→ **Source records**:
**********

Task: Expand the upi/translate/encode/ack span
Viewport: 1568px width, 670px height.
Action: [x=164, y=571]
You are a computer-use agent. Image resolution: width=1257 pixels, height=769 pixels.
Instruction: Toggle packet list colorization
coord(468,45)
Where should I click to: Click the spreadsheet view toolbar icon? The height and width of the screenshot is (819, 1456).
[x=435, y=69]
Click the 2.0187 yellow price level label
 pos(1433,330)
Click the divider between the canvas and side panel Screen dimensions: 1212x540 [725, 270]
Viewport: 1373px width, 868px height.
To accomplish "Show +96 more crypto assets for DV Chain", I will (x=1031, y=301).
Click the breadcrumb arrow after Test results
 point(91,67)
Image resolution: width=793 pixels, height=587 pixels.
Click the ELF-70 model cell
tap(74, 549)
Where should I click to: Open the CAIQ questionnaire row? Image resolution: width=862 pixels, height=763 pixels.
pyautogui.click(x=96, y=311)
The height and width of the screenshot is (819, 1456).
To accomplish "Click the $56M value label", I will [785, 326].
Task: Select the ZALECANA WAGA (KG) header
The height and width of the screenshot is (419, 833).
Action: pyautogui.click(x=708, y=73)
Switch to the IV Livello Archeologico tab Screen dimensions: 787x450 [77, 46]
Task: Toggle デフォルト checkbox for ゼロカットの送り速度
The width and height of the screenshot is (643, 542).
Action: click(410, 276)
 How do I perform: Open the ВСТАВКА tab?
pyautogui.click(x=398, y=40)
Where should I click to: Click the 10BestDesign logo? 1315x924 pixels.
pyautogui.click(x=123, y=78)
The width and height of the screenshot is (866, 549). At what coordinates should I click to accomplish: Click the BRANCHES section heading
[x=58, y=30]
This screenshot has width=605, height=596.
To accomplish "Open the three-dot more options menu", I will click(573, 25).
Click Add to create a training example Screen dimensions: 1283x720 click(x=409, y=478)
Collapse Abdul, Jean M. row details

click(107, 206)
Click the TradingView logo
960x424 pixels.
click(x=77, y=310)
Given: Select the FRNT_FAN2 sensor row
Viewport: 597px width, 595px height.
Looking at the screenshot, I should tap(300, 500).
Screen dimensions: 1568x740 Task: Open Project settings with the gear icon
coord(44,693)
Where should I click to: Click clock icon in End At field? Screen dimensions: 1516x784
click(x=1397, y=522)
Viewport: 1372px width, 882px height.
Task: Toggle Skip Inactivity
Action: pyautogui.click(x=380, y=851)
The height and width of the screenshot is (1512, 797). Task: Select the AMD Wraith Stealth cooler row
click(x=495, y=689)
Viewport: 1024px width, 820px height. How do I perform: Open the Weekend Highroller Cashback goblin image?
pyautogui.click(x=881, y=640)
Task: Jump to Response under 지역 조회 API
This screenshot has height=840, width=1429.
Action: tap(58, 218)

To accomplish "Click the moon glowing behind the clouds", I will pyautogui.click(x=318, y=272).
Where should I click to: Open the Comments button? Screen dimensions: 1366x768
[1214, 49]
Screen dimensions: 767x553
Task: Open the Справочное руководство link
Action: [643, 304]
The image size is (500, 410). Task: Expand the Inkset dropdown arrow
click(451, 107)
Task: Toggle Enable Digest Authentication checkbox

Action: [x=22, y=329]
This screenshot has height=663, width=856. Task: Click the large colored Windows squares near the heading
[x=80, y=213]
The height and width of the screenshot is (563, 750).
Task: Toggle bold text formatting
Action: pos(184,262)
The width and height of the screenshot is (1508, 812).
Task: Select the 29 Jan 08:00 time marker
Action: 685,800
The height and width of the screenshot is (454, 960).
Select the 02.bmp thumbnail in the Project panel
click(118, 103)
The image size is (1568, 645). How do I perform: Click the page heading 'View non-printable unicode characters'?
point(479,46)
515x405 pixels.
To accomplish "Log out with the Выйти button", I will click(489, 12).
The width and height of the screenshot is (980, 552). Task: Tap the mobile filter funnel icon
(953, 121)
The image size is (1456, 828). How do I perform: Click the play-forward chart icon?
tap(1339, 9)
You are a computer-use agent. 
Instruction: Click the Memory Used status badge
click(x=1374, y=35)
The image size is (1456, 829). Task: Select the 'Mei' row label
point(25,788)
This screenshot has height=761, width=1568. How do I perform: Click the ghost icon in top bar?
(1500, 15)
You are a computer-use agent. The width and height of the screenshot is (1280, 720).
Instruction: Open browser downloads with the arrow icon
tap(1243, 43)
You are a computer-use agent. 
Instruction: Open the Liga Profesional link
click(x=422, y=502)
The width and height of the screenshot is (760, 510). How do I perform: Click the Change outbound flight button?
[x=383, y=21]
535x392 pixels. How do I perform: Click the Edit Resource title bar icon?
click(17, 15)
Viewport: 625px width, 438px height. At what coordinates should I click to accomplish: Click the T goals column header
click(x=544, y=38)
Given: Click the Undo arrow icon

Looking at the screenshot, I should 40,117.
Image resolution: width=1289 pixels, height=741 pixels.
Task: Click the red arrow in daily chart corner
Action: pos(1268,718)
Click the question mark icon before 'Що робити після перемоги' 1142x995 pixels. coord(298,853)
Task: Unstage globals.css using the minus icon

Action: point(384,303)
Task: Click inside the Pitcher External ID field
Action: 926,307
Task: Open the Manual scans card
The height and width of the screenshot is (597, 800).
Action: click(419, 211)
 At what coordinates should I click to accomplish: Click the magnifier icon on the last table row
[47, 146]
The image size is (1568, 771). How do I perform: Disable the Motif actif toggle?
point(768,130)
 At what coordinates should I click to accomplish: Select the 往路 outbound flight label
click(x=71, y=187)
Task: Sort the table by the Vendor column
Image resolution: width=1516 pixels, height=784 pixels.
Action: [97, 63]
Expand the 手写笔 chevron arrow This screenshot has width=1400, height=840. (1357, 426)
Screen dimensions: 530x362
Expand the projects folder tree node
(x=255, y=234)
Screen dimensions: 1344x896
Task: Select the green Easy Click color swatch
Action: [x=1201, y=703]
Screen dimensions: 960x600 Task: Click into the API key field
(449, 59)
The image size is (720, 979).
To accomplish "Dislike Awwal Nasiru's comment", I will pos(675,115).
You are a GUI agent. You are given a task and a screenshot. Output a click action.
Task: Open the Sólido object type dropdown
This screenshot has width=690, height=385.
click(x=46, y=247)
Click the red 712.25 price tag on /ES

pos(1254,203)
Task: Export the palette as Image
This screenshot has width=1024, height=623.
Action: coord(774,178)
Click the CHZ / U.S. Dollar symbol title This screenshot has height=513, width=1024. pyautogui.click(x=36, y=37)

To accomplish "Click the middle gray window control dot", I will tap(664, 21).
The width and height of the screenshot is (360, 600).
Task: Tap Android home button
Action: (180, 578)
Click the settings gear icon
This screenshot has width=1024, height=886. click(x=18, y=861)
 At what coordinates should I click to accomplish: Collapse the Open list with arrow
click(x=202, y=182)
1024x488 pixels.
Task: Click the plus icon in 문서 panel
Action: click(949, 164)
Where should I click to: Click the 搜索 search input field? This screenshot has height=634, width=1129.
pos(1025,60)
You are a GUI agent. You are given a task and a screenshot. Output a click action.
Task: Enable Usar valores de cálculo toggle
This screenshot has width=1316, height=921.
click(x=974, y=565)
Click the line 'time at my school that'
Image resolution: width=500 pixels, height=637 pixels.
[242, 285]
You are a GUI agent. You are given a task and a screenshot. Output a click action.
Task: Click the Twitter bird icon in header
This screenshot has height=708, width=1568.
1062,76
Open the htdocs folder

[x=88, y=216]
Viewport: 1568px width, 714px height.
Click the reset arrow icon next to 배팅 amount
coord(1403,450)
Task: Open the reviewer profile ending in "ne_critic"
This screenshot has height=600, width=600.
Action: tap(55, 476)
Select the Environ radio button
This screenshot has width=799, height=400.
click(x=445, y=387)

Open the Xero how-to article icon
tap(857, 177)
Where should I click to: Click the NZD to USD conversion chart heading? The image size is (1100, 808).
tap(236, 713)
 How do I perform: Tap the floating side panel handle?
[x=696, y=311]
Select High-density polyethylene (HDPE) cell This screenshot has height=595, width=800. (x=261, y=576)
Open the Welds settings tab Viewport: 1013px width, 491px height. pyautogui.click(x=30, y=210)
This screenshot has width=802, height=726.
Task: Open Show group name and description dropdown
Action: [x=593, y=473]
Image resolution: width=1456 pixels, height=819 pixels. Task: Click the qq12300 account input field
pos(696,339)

**********

Copy the rows word for word, from the first row through the line containing "[x=435, y=69]", including both ends.

→ **Response**:
Task: Expand the upi/translate/encode/ack span
Viewport: 1568px width, 670px height.
Action: [x=164, y=571]
You are a computer-use agent. Image resolution: width=1257 pixels, height=769 pixels.
Instruction: Toggle packet list colorization
coord(468,45)
Where should I click to: Click the spreadsheet view toolbar icon? The height and width of the screenshot is (819, 1456).
[x=435, y=69]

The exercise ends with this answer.